In the mathematical and algorithmic study of graph theory, the converse, transpose or reverse of a directed graph G is another directed graph on the same set of vertices with all of the edges reversed compared to the orientation of the corresponding edges in G. That is, if G contains an edge (u, v) then the converse/transpose/reverse of G contains an edge (v, u) and vice versa.

==Notation==
The name converse arises because the reversal of arrows corresponds to taking the converse of an implication in logic. The name transpose is because the adjacency matrix of the transpose directed graph is the transpose of the adjacency matrix of the original directed graph.

There is no general agreement on preferred terminology.

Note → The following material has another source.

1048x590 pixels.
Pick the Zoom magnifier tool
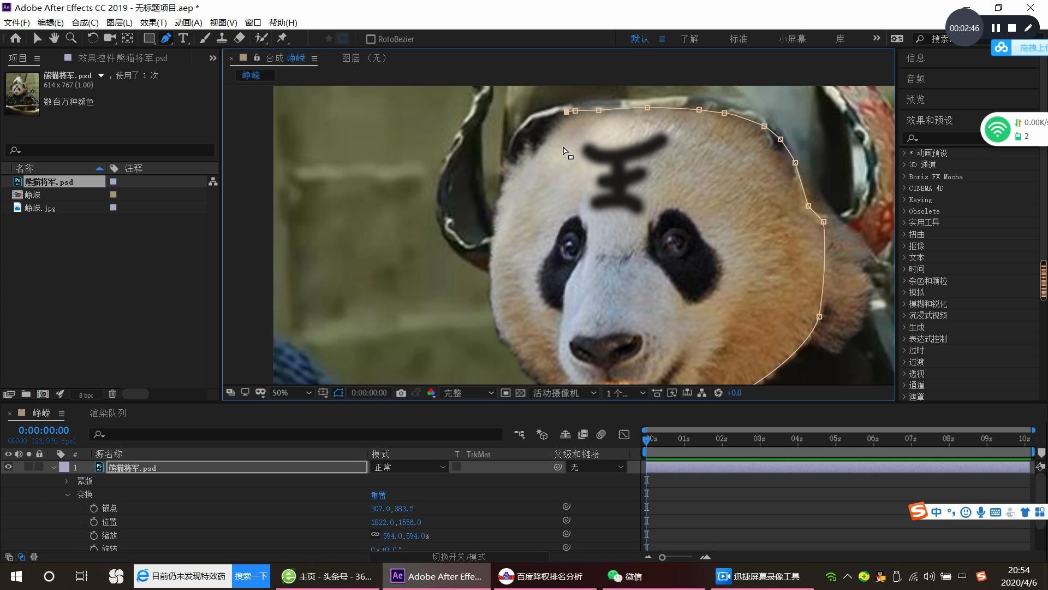click(x=71, y=38)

The converse is denoted symbolically as G', G^{T}, G^{R}, or other notations, depending on which terminology is used and which book or article is the source for the notation.

==Applications==
Although there is little difference mathematically between a graph and its transpose, the difference may be larger in computer science, depending on how a given graph is represented. For instance, for the web graph, it is easy to determine the outgoing links of a vertex, but hard to determine the incoming links, while in the reversal of this graph the opposite is true. In graph algorithms, therefore, it may sometimes be useful to construct an explicit representation of the reversal of a graph, in order to put the graph into a form which is more suitable for the operations being performed on it. An example of this is Kosaraju's algorithm for strongly connected components, which applies depth-first search twice, once to the given graph and a second time to its reversal.

==Related concepts==
A skew-symmetric graph is a graph that is isomorphic to its own transpose graph, via a special kind of isomorphism that pairs up all of the vertices.

The converse relation of a binary relation is the relation that reverses the ordering of each pair of related objects. If the relation is interpreted as a directed graph, this is the same thing as the transpose of the graph. In particular, the dual order of a partial order can be interpreted in this way as the transposition of a transitively-closed directed acyclic graph.